Кстати, для Фурмана совершенно не имело значения, идет игра на деньги или нет. Хотя предпочтение он отдавал игре на очки, то есть игре, не искаженной никакими меркантильными соображениями. И в этом мы тоже были близки. Стремясь к выигрышу, любили мы все же не его, а процесс. И когда иногда я слышу от игрока, что он играет только на деньги и не может иначе, я думаю, что он не любит игру, что для него она – только средство.
За бридж Фурман взялся столь же фундаментально, как и за шахматы. Накупил книг, изучал системы. Он знакомил меня с тем, что вычитал и понял, пользуясь мною, как оселком: ведь в бридже я имел свою систему игры, созданную интуитивно, и должен сказать, что вот уже два десятка лет она мне служит верой и правдой, позволяя достойно соперничать даже с профессионалами.
А вспомнил я о фурмановском увлечении бриджем еще и потому, что в турнирах тех лет оно мне стоило очков, причем весьма важных. Ведь если партия не завершилась в основное время и позиция непроста, на кого же еще рассчитывать, как не на тренера? Он не устал, у него свежая голова, у него опыт (а в анализах отложенных позиций это первое дело). Наконец, просто взгляд со стороны, но взгляд, на который ты можешь положиться, – это же так важно!
Помню партию с Савоном – решающую и для него, и для меня на чемпионате страны в Ленинграде. Я напирал страшно, в какой-то момент имел шанс победить, но Савон, почуяв опасность, свернул в сторону. Все же партия была отложена с большим моим перевесом. Фурман взял текст и уехал домой работать. Мы с Талем за ужином обменялись мнениями, как-то легко сформировался план игры на победу. Но я был слишком утомлен, чтобы добровольно засесть еще на несколько часов за доску, зная, что тренер уже принял на свои плечи эту обузу.
Утром Фурман явился с совершенно иным планом. Тогда я доверялся ему почти слепо, посмотрел – вроде бы нормально, проверять не стал. А во время доигрывания в его плане открылась такая дыра… я еле ноги унес, еле уполз на ничью. Стал выяснять, как Семен Абрамович мог придумать такую чушь. И вдруг случайно узнаю, что он всю ночь убил на бридж, и лишь в последнюю минуту набросал первое, что в голову пришло.

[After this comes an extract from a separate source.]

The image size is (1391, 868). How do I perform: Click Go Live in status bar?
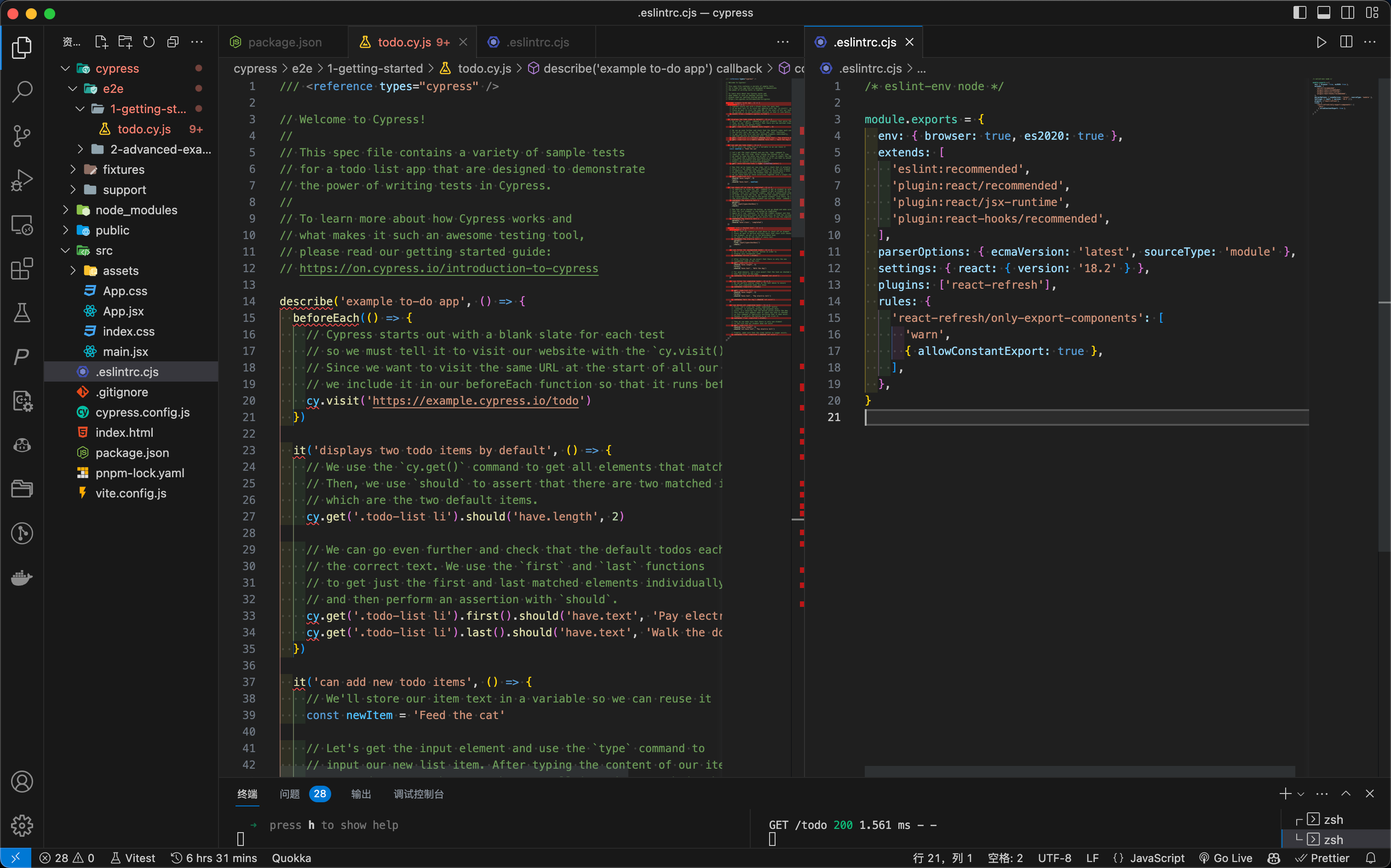(1225, 858)
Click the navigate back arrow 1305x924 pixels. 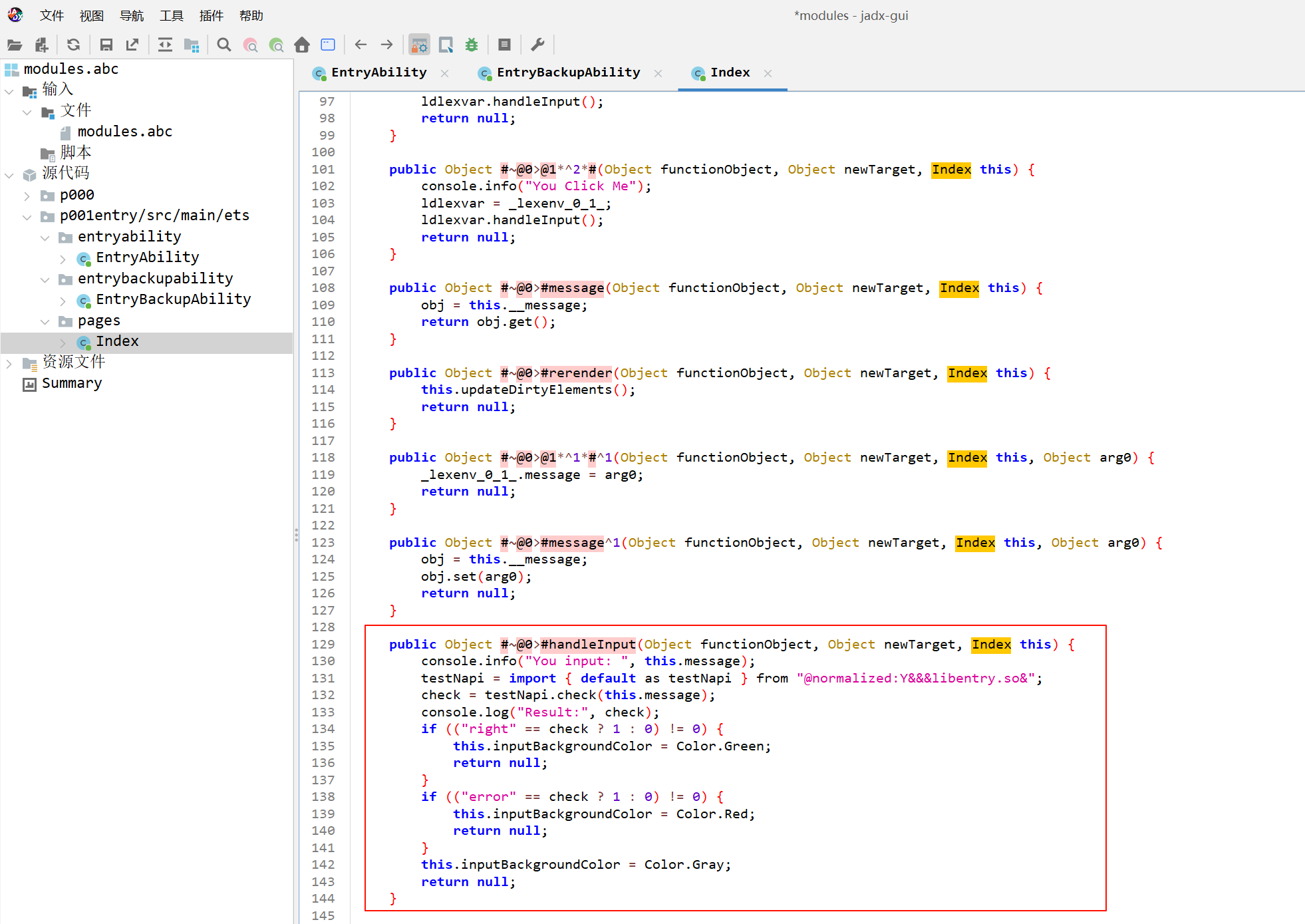[361, 45]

Этот эпизод в точности повторился и на Алехинском мемориале. В Ленинграде мне это стоило чемпионства, в Москве – дележа первого места. Правда, впредь таких проколов у Фурмана больше не было. Я ему сказал: «Семен Абрамович, надо выбирать: или бридж – или шахматы». Я уже был первой скрипкой, да и моральное право имел ставить так вопрос. Разумеется, он выбрал шахматы.
Какими бывают тренерские ночные «анализы», лучше всего видно из истории, которую любил рассказывать Петросян.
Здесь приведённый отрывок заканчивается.